Requirement 1:
According to the forum thread on black SDXL images, which command-line option was first suggested for checking whether the issue could be reproduced?

Usually, black images on SDXL are because of the original VAE being broken, but it looks like you're using a supposedly fixed VAE already so it's hard to tell.
A conditioner bug would indeed fit your observations, but it's the first time I hear about it. Can you try to check if you can reproduce the issue with --clip-on-cpu?

stduhpf avatar Aug 01 '25 15:08 stduhpf

I did hit a weird behavior once, that at first I suspected was from a conditioner bug: a specific weight change on a prompt produced a distorted image, then another change made garbage (just a colorful pattern). I couldn't reproduce it afterwards, so I concluded it could be related to too much VRAM in use, or something like that.

I'm also on Linux + radv, so I can try to reproduce it here. Could you point me to the exact sd version and model files you're running?

wbruna avatar Aug 01 '25 20:08 wbruna

sorry for the late reply, tested the whole day and night, and fallen asleep completely dead. and thanks for your reply.

--clip-on-cpu --vae-on-cpu, quantization up to q2_K didnt make a difference. VRAM usage while run was around 2.8GB from 4GB so i didn't get any memory problems.

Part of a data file
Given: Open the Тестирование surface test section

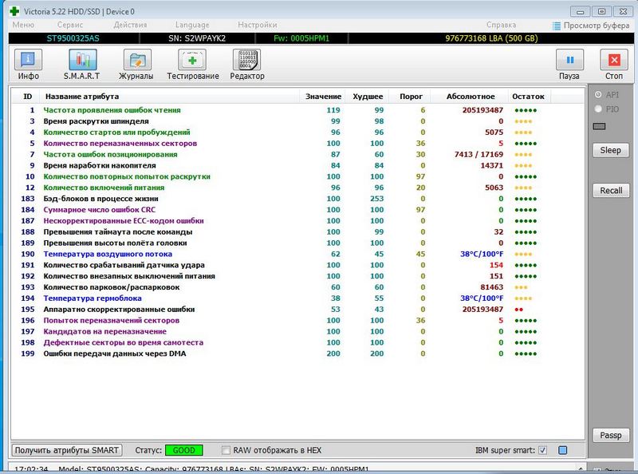Looking at the screenshot, I should (192, 65).
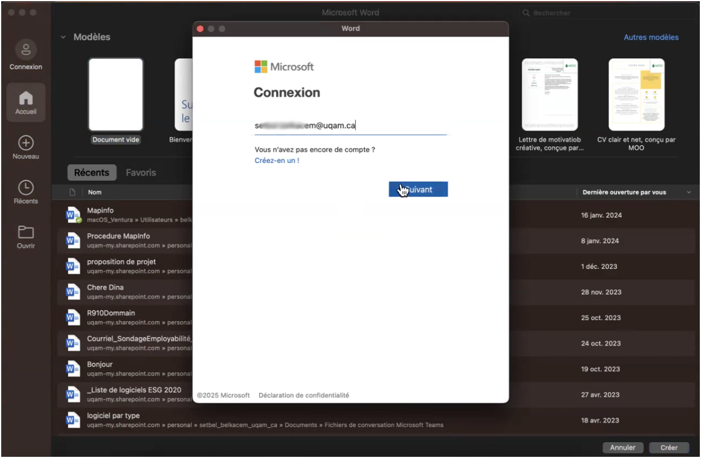Open the Autres modèles link
The image size is (701, 458).
tap(651, 37)
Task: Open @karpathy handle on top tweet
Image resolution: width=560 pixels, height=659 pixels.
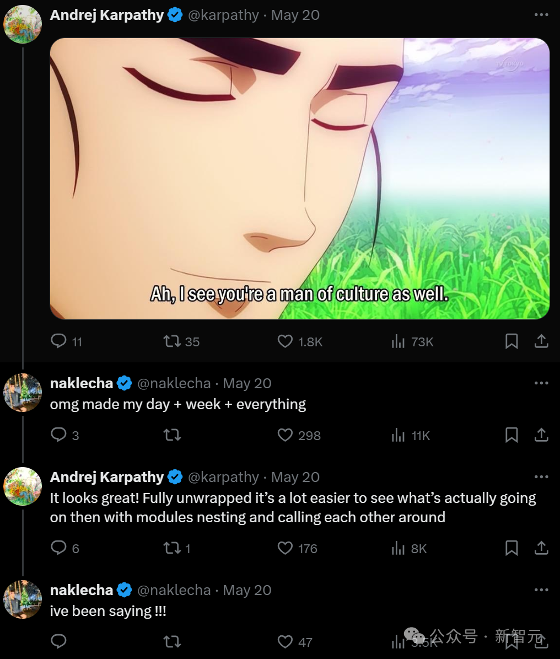Action: (x=223, y=15)
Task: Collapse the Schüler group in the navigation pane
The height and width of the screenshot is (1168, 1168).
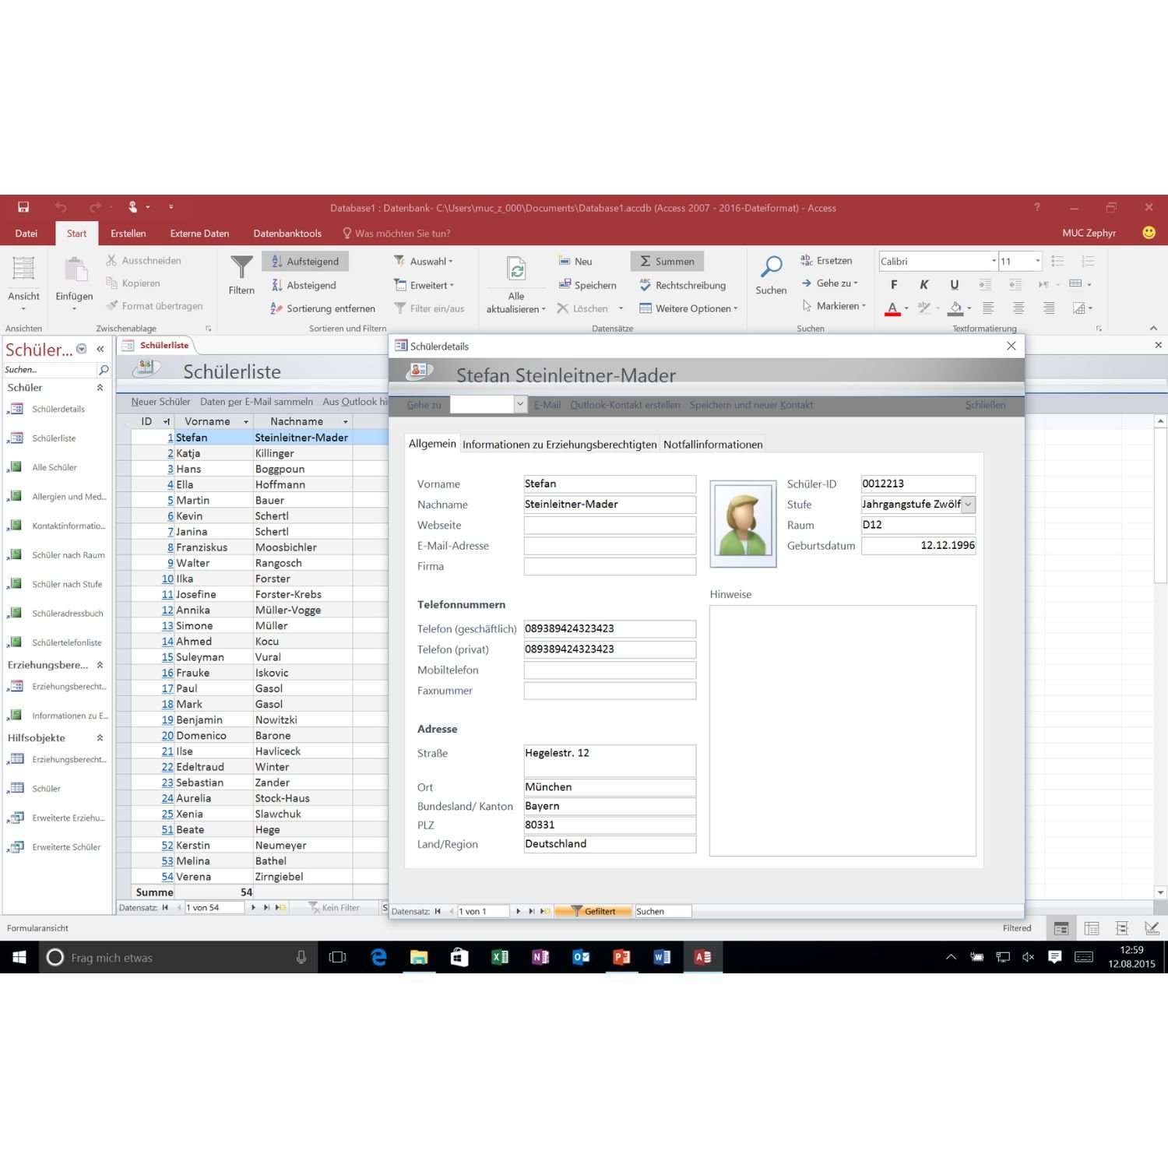Action: point(99,387)
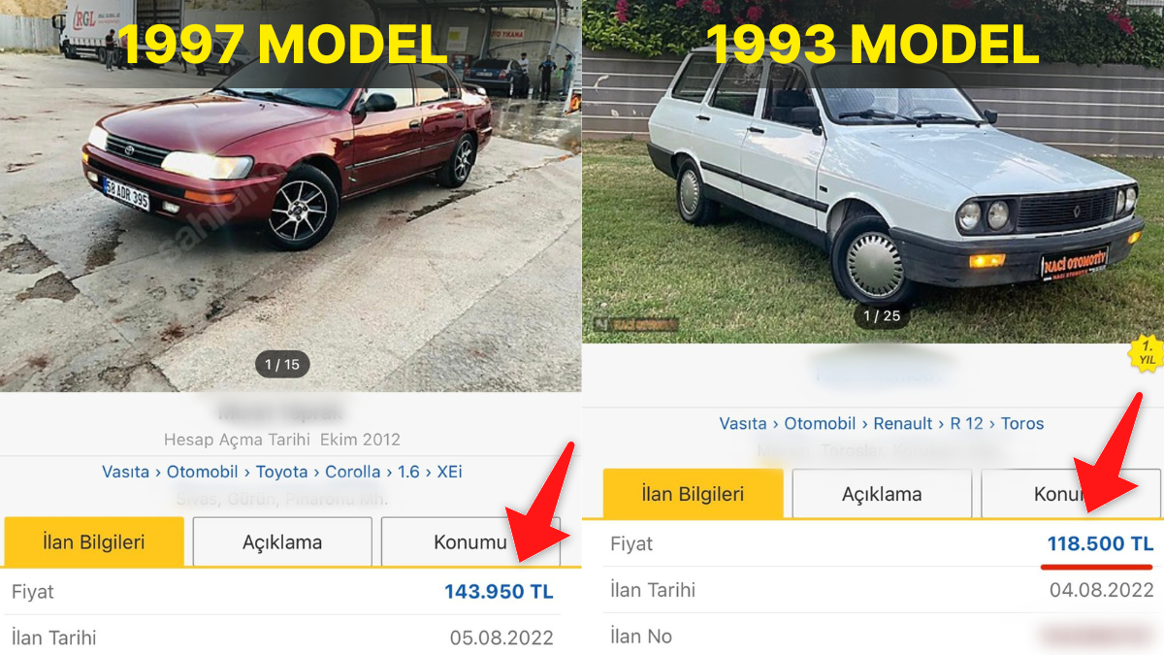Switch to Açıklama tab in the Corolla listing
This screenshot has height=655, width=1164.
[282, 541]
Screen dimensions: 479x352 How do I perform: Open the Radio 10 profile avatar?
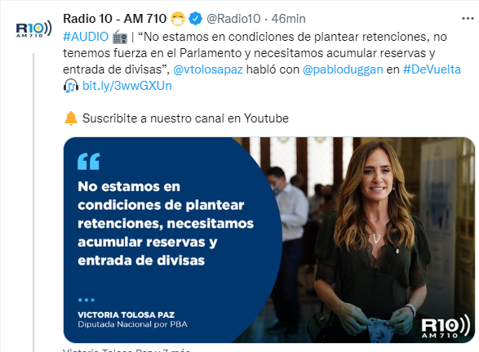[x=33, y=29]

Requirement 2:
Retype the rows from the line that contains "Screen dimensions: 479x352" through the last line of the rows, both included, and leave the pictures out.

Problem solution 1:
--clip-on-cpu

Problem solution 2:
Screen dimensions: 479x352 How do I perform: Open the Radio 10 profile avatar?
[x=33, y=29]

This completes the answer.